Supplied data:
________________
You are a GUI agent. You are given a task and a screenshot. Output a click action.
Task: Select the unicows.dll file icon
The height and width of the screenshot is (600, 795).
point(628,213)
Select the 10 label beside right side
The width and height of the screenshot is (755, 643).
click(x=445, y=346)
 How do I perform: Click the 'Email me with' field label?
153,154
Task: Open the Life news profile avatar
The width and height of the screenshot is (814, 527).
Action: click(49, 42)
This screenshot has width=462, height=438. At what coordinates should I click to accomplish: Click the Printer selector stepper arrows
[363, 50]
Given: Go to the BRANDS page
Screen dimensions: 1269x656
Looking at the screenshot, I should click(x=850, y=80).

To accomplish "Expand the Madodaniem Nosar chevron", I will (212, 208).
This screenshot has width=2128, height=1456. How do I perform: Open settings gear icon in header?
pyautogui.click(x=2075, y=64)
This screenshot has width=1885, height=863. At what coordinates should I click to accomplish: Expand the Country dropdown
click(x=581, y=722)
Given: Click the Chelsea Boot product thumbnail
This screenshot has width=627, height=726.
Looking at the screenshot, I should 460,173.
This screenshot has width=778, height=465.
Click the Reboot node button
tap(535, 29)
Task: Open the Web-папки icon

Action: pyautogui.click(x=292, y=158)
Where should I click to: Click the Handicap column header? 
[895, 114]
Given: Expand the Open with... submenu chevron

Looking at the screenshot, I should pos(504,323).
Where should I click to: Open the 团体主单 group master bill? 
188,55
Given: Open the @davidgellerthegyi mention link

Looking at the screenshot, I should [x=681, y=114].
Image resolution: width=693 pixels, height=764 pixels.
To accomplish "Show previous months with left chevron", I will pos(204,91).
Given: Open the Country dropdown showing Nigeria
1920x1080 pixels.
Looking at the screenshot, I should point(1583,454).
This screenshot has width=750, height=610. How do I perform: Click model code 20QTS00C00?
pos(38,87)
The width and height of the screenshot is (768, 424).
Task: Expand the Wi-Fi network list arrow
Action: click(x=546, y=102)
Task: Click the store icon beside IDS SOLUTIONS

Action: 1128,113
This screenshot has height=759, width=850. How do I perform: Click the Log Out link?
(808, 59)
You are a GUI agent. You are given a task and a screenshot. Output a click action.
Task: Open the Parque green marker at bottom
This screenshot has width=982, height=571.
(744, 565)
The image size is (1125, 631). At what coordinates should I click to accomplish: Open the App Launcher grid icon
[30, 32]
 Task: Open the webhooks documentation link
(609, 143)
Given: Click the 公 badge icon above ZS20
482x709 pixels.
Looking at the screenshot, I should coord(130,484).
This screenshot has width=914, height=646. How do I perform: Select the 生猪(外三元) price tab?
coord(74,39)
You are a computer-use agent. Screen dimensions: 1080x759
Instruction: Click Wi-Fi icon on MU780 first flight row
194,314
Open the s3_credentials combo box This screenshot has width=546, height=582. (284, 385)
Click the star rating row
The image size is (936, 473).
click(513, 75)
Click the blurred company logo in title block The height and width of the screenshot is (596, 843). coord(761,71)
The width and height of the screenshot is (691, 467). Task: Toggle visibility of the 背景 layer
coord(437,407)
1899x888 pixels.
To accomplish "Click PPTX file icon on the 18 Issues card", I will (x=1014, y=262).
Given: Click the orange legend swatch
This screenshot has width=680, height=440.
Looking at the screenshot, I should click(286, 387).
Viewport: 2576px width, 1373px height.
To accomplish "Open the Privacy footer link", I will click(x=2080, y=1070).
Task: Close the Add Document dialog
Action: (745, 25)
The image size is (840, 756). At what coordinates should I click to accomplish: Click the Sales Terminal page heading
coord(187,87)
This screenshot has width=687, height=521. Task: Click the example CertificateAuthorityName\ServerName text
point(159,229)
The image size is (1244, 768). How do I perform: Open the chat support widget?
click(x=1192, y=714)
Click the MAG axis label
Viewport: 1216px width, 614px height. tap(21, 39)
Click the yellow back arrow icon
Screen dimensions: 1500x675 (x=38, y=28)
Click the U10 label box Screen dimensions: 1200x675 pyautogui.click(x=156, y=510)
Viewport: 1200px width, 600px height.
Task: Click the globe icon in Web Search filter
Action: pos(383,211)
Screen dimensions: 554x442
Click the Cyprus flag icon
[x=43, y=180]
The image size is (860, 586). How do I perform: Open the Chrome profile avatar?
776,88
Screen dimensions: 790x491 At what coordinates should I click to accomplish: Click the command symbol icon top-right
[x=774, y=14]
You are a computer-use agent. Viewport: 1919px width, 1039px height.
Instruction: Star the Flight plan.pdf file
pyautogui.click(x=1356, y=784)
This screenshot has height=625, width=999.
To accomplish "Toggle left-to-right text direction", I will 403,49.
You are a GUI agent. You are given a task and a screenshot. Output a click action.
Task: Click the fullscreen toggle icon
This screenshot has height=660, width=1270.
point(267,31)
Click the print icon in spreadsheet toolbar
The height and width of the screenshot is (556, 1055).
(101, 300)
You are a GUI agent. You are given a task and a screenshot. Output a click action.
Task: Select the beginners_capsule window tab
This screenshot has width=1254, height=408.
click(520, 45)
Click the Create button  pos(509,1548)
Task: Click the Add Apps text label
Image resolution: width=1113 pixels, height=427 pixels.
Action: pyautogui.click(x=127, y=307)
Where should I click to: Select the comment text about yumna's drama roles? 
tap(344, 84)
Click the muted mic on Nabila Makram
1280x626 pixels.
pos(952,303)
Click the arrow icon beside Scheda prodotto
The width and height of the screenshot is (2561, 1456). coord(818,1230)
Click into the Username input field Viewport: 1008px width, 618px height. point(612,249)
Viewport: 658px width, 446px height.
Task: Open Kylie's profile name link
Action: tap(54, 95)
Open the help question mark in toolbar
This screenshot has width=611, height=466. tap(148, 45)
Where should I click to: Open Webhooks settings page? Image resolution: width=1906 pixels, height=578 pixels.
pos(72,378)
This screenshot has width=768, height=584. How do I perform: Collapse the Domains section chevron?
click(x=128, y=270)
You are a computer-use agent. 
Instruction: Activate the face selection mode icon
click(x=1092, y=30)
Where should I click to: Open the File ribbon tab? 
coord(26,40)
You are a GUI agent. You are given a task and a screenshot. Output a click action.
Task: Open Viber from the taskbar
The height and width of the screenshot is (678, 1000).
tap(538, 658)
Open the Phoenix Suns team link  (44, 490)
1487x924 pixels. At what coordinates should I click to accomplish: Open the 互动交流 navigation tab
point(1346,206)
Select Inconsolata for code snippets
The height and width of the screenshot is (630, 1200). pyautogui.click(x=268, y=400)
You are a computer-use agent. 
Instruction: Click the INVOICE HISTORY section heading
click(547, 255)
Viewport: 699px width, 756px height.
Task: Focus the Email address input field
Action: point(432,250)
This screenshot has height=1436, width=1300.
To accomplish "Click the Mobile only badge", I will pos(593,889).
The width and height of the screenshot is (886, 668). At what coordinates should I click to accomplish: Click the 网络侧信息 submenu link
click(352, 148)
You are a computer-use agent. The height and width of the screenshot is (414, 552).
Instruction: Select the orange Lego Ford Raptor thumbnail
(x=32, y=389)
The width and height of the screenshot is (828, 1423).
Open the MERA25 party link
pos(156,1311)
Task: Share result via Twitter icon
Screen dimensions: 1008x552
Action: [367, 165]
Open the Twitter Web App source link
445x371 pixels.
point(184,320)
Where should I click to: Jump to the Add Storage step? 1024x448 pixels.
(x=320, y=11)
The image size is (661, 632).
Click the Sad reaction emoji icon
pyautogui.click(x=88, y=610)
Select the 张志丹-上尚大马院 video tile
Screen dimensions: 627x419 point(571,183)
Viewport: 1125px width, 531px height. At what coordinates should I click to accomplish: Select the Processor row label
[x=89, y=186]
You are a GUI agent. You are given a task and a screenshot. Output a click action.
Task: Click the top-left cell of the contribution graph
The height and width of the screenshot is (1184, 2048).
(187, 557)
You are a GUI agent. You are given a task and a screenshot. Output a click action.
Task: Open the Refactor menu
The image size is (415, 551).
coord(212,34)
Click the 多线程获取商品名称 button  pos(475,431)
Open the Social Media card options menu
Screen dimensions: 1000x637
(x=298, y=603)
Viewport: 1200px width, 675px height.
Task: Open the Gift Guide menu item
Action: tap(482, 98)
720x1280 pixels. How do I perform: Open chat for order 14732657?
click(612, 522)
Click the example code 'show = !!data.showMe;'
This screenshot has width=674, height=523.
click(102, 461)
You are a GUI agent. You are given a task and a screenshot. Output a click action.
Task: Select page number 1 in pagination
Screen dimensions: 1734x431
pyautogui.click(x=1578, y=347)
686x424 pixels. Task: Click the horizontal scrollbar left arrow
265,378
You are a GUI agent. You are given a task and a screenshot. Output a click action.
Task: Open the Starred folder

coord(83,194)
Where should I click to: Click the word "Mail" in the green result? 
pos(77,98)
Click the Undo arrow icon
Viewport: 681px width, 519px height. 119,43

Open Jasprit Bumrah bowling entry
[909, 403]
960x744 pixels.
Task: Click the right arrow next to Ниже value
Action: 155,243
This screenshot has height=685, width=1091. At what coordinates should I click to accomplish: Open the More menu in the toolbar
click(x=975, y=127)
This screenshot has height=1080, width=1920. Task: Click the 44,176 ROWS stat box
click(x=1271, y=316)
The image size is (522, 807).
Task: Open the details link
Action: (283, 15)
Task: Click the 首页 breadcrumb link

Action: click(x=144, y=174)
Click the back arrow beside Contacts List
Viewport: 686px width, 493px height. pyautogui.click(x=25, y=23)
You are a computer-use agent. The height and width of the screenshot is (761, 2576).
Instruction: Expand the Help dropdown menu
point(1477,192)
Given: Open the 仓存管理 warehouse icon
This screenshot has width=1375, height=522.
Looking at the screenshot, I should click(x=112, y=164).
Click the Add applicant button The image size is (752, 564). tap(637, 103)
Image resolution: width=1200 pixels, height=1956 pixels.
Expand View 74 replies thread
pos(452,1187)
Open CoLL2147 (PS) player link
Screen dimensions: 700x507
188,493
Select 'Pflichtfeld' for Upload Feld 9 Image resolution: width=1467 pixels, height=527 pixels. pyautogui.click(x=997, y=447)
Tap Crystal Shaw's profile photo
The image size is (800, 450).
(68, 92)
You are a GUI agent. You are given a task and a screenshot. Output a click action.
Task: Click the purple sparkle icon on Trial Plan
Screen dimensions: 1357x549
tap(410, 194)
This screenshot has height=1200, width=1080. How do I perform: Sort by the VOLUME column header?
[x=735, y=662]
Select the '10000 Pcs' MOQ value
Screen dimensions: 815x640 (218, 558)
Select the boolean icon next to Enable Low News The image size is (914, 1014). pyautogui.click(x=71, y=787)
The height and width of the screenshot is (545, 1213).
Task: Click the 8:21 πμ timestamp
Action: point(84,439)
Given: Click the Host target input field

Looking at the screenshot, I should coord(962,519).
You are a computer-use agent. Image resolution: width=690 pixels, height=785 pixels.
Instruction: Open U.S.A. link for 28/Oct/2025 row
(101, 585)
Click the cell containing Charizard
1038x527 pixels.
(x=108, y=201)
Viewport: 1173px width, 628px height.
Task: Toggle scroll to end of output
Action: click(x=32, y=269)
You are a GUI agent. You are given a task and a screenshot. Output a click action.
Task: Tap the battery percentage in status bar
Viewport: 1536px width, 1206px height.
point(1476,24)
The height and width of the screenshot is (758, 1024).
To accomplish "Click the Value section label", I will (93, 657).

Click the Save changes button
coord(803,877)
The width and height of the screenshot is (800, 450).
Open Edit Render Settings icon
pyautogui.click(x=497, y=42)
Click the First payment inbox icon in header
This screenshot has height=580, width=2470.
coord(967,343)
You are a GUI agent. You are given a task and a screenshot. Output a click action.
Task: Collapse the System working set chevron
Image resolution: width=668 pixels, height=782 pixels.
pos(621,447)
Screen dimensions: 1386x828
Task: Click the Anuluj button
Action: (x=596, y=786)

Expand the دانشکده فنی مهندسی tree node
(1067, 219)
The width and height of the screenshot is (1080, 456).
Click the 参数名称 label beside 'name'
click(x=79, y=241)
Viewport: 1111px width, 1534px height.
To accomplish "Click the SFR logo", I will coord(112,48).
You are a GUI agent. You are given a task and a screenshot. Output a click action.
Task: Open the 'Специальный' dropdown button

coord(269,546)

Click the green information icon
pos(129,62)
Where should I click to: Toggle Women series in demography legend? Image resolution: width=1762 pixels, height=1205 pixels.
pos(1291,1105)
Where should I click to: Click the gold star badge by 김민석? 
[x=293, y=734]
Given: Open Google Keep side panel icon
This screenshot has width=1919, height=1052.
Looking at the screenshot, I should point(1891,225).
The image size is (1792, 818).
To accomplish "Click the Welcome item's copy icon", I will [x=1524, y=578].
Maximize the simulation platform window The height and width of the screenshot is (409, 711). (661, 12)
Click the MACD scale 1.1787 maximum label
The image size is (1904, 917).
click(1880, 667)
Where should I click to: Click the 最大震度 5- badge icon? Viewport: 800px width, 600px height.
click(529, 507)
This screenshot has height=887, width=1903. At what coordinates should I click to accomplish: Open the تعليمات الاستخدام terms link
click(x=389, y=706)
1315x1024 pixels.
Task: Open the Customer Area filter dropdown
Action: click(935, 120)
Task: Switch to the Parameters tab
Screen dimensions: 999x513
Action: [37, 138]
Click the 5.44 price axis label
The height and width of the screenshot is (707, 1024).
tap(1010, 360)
________________
Work order: Within the records, filter for lines that contain the word "logo" and show each one.

Written solution:
Click the blurred company logo in title block The height and width of the screenshot is (596, 843). coord(761,71)
To accomplish "Click the SFR logo", I will coord(112,48).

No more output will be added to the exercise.